# Impact of the par_ratio option of the horseshoe prior

Hi,

I have a question with respect to the specification of the horseshoe prior.
If I set the par_ratio option to a specific value X = expected number of non-zero coefficients to zero coefficients, will this force the model to have the provided number of non-zero coefficients or is the effect that due to the specification of the prior this number of non-zero coefficients has the chance to escape shrinkage?

The second question is with respect to counting the number of coefficients.
If I have a categorical model, as well as predictors with several different categorical levels, the model learns separately coefficients for every level of predictor and outcome category (minus the reference levels). Is this correct? That means that if I set the par_ratio option of the horseshoe prior, I have to keep in mind, that this is not about how many predictors I expect to have an influence on the outcome, but about all combinations of predictor levels and outcome categories?

If I set the par_ratio option to a specific value X = expected number of non-zero coefficients to zero coefficients, will this force the model to have the provided number of non-zero coefficients or is the effect that due to the specification of the prior this number of non-zero coefficients has the chance to escape shrinkage?

Welcome! The model isn’t forced to have exactly this number of non-zero coefficients, it’s just a prior.
Typically the horseshoe prior is also not very sensitive to the expected number of non-zero coefficients, so it’s usually enough to have a reasonable guess.

Some background info in case it’s useful:

If your regression coefficients are called \beta_j, then the horseshoe prior is defined as

\beta_j \sim \text{Normal}(0, \tau^{2}\lambda_{j}^{2})
\lambda_{j} \sim \text{C}^{+}(0, 1)
\tau \sim \text{?}

, where \tau is called the “global” shrinkage parameter and \lambda_{j} are called the “local” shrinkage parameters. A useful intuition mentioned in the regularized horseshoe paper by Piironen and Vehtari https://arxiv.org/pdf/1707.01694.pdf is that the global shrinkage parameter pulls all the estimates towards 0, while the local shrinkage parameters with the half-cauchy priors allow some coefficients to escape that shrinkage.

The prior on \tau has historically just been \tau \sim \text{C}^{+}(0, 1), but in the regularized horseshoe paper, Piironen and Vehtari show that this prior is usually much too wide, and a better prior would be \tau \sim \text{C}^{+}(0, (\text{par_ratio} \frac{1}{\sqrt{N}})^{2}) (when the residual standard deviation is 1).

The reason for that is a bit lengthy to explain here, but the short version is that you can define something called the “shrinkage factor” \kappa_{j}, which describes how much each \beta_{j} is shrunk away from the maximum likelihood solution and towards zero.
This shrinkage factor has \tau in its definition, and if we want put a prior on the number of effective non-zero coefficients (which is the sum over all 1 - \kappa_{j}), then the prior on \tau should have that special form.

The second question is with respect to counting the number of coefficients.
If I have a categorical model, as well as predictors with several different categorical levels, the model learns separately coefficients for every level of predictor and outcome category (minus the reference levels).

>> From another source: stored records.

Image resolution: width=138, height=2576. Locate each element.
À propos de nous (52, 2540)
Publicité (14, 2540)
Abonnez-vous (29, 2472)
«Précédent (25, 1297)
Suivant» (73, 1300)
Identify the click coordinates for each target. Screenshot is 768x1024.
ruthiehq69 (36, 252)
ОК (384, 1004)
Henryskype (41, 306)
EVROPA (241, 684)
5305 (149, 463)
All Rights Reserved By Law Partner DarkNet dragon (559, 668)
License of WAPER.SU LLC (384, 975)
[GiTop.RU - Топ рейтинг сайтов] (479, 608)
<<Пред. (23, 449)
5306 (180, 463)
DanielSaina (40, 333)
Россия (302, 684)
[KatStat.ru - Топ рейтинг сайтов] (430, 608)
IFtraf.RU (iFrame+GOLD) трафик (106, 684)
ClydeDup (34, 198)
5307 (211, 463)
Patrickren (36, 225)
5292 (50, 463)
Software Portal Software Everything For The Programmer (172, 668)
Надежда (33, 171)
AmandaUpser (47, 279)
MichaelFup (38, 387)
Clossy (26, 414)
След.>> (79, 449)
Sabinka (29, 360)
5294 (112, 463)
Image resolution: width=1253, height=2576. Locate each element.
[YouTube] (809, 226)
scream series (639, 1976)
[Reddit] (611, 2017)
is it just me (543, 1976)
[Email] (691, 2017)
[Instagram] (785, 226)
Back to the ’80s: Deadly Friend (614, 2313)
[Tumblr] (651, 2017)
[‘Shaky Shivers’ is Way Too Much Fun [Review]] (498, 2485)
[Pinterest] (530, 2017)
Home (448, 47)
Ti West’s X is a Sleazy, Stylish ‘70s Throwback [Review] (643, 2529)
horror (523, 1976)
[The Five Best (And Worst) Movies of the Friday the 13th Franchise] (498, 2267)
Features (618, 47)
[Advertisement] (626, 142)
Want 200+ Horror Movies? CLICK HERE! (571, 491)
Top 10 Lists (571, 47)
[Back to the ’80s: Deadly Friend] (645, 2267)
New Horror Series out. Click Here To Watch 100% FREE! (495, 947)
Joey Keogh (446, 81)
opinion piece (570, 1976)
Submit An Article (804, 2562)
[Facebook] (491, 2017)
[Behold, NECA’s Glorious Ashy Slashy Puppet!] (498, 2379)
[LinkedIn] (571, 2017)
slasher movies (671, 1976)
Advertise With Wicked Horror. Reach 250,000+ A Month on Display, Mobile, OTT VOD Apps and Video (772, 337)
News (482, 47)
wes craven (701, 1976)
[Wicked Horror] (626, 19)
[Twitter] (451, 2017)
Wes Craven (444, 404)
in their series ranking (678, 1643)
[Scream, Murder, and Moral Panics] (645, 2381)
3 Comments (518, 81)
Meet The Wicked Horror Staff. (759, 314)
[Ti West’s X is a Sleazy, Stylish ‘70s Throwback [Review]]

Is this correct? That means that if I set the par_ratio option of the horseshoe prior, I have to keep in mind, that this is not about how many predictors I expect to have an influence on the outcome, but about all combinations of predictor levels and outcome categories?

Unfortunately I can’t really help you with your second question. Your reasoning sounds correct to me (one regression coefficient per level minus 1), but I’m unsure how brms handles the pseudo variance for more than two possible outcomes, so someone else has to chime in.

1 Like

par_ratio replaces p_0/(D-p_0) in eq (3.12) and defined \tau_0 is used as a parameter for half-Cauchy prior for \tau and the effect is that there is quite wide prior over m_\mathrm{eff} as shown in Figure 3 in Sparsity information and regularization in the horseshoe and other shrinkage priors.

Oops, I just noticed that @daniel_h answered while I was typing my answer.

Thanks to both of you for answering my questions!